→ Do this
Rewrite the lines between the lines holding "Toggle John's Away status badge" and "Action: (51, 471)", inclusive, replacing "icon" with "symbol" and leaving everything else unchanged.

(Records on where targets appear)
· · · · ·

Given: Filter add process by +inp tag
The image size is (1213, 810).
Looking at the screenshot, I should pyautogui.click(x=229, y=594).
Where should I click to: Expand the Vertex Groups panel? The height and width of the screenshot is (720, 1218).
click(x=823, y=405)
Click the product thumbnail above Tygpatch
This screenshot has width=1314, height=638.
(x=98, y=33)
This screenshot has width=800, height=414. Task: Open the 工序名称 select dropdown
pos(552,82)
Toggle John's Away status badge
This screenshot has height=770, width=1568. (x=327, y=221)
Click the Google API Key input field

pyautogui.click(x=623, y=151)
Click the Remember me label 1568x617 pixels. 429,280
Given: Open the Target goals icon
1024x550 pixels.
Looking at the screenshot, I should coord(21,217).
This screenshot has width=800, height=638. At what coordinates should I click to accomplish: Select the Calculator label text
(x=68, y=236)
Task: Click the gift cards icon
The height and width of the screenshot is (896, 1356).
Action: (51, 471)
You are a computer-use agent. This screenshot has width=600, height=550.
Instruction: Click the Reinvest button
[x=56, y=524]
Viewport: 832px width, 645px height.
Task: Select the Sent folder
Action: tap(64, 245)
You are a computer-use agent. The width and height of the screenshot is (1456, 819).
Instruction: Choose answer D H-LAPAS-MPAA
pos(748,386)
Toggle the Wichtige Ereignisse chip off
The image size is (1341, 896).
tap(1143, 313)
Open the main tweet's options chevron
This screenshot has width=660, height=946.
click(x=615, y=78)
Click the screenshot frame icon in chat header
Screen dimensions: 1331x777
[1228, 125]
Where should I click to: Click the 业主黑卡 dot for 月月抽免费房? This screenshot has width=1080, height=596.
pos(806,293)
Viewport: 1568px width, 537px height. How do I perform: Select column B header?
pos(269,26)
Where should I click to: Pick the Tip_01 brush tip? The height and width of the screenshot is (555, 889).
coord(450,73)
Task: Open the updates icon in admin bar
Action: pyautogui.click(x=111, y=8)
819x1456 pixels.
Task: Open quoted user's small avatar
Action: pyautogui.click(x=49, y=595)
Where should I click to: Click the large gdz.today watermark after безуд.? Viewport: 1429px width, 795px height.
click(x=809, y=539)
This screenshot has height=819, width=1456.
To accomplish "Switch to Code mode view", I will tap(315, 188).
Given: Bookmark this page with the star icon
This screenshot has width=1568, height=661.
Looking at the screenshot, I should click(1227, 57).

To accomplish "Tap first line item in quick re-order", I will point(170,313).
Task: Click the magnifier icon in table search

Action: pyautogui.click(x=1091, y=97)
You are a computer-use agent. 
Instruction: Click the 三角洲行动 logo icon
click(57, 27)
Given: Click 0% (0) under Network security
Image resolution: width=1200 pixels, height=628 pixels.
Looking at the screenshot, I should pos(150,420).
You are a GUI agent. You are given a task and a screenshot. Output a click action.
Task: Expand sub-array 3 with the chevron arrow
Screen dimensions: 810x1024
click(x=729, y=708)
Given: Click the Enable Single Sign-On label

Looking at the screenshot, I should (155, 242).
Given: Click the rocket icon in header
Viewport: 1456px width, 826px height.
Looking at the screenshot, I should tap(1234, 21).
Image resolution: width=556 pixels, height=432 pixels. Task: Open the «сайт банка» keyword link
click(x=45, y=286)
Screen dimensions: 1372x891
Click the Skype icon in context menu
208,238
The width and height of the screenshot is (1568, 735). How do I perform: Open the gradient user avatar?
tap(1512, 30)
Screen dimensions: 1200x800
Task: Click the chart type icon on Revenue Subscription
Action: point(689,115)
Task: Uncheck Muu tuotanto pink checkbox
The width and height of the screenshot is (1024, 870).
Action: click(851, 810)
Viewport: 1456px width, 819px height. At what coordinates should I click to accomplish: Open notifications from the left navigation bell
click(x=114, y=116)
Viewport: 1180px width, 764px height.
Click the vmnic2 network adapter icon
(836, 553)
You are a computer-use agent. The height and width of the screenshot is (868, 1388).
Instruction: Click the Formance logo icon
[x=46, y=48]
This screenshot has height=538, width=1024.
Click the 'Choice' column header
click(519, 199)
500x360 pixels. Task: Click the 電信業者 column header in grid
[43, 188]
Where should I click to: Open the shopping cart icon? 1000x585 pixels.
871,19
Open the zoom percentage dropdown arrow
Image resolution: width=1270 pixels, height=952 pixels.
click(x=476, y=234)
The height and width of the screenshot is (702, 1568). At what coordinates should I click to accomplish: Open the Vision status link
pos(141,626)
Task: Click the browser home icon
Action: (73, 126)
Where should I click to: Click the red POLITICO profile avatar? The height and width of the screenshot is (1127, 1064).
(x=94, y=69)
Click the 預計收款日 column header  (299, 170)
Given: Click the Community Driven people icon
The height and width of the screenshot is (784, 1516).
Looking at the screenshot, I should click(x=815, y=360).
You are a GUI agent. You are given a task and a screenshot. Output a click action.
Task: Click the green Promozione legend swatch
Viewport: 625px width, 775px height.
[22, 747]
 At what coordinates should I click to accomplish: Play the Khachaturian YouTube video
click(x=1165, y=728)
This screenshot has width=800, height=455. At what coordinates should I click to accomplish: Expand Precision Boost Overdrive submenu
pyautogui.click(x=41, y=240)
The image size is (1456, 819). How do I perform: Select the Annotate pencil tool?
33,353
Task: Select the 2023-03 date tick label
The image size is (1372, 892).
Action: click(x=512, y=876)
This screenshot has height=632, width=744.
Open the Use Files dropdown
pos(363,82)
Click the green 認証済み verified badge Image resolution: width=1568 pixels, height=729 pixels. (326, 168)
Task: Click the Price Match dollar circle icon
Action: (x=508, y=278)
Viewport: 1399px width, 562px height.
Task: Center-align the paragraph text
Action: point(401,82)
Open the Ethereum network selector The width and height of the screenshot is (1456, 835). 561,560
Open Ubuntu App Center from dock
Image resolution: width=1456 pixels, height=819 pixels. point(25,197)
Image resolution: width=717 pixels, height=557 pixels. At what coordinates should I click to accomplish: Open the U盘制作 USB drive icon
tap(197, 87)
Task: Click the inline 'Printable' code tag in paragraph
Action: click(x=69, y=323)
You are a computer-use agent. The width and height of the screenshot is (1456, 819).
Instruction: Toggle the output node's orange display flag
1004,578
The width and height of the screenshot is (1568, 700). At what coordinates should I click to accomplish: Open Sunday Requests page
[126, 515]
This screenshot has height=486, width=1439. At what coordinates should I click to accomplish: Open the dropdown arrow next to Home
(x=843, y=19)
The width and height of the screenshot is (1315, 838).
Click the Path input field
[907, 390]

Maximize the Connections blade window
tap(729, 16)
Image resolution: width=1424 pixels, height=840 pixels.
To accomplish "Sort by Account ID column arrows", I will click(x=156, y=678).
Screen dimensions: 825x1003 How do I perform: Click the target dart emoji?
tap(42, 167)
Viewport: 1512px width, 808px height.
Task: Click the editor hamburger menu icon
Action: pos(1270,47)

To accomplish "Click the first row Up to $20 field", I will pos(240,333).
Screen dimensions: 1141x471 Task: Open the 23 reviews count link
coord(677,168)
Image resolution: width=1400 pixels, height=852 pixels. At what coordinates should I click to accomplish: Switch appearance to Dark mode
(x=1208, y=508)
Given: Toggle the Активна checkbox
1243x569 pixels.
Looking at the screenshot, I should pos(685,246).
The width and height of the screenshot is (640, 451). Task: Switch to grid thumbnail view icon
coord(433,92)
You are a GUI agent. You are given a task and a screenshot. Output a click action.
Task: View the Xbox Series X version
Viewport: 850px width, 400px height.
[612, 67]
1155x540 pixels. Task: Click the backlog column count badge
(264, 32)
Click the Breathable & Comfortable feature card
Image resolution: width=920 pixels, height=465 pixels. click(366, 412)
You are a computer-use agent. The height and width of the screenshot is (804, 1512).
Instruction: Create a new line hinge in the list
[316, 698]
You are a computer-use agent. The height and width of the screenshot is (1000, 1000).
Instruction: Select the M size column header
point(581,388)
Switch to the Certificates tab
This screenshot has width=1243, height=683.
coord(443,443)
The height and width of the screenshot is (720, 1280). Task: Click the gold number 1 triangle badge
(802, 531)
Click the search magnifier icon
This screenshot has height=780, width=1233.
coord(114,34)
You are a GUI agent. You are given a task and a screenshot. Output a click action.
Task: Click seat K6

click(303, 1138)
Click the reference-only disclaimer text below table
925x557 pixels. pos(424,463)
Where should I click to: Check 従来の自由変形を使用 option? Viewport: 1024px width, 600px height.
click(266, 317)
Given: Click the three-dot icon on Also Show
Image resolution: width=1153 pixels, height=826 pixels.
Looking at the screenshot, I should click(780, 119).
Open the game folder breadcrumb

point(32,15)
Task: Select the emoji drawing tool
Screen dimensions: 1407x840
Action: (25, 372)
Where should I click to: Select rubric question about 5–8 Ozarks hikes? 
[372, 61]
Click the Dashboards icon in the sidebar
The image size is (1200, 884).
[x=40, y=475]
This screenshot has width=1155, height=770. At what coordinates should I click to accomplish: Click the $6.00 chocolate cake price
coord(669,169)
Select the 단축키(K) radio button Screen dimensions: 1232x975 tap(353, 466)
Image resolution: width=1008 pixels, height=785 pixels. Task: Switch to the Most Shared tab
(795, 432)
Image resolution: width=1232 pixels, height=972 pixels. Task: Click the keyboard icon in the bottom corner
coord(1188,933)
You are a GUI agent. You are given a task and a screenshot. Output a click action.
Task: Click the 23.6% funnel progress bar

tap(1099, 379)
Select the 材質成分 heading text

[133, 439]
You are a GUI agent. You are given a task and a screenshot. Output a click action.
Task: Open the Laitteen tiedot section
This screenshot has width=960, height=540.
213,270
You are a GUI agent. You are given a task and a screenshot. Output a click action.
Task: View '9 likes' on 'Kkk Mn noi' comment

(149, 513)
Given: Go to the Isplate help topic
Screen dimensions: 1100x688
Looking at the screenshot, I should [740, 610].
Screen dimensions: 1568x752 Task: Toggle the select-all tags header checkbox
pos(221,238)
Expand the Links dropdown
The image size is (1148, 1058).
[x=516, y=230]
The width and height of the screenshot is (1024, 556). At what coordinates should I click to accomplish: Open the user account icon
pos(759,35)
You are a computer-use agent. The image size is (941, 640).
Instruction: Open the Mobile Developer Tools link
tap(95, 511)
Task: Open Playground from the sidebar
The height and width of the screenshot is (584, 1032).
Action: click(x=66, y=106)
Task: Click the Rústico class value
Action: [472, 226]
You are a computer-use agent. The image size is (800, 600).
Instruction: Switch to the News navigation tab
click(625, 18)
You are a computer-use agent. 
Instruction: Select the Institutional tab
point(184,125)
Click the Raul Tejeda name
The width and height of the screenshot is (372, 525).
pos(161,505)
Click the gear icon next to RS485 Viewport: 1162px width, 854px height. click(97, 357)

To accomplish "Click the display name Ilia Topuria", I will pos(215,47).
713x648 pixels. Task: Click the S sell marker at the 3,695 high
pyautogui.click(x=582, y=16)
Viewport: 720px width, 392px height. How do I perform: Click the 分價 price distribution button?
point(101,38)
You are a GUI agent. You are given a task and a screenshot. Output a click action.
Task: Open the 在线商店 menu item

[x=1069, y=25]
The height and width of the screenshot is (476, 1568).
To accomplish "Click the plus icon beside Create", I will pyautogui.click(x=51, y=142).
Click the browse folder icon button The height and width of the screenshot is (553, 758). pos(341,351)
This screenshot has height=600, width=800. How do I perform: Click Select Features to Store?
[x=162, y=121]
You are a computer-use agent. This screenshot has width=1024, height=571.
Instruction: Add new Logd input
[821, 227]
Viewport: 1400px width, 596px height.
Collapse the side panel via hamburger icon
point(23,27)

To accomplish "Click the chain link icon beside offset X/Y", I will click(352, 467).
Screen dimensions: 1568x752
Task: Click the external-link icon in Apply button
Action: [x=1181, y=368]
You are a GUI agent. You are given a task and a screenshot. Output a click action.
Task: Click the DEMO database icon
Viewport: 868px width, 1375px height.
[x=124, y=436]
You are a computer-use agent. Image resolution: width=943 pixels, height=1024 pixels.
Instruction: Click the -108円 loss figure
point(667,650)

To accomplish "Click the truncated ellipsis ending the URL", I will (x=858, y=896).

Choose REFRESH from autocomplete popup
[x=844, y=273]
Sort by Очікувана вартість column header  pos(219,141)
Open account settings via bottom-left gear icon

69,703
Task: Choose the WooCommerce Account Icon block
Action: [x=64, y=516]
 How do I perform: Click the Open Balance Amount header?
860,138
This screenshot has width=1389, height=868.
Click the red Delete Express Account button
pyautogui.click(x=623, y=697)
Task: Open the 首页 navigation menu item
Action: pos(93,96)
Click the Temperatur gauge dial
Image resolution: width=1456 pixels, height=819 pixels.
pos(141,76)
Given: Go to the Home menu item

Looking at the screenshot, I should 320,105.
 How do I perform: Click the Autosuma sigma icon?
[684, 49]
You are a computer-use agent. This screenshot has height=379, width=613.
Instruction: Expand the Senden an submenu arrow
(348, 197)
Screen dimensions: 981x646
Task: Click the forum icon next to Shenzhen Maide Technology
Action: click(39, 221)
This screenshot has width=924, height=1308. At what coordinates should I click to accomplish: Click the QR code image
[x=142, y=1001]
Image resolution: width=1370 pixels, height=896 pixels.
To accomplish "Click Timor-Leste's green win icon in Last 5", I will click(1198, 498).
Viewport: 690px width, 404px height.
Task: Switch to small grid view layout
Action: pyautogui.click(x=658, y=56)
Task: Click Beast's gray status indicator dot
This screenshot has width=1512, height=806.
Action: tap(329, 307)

· · · · ·

→ Task output
Toggle John's Away status badge
This screenshot has height=770, width=1568. (x=327, y=221)
Click the Google API Key input field

pyautogui.click(x=623, y=151)
Click the Remember me label 1568x617 pixels. 429,280
Given: Open the Target goals symbol
1024x550 pixels.
Looking at the screenshot, I should coord(21,217).
This screenshot has width=800, height=638. At what coordinates should I click to accomplish: Select the Calculator label text
(x=68, y=236)
Task: Click the gift cards symbol
The height and width of the screenshot is (896, 1356).
Action: (51, 471)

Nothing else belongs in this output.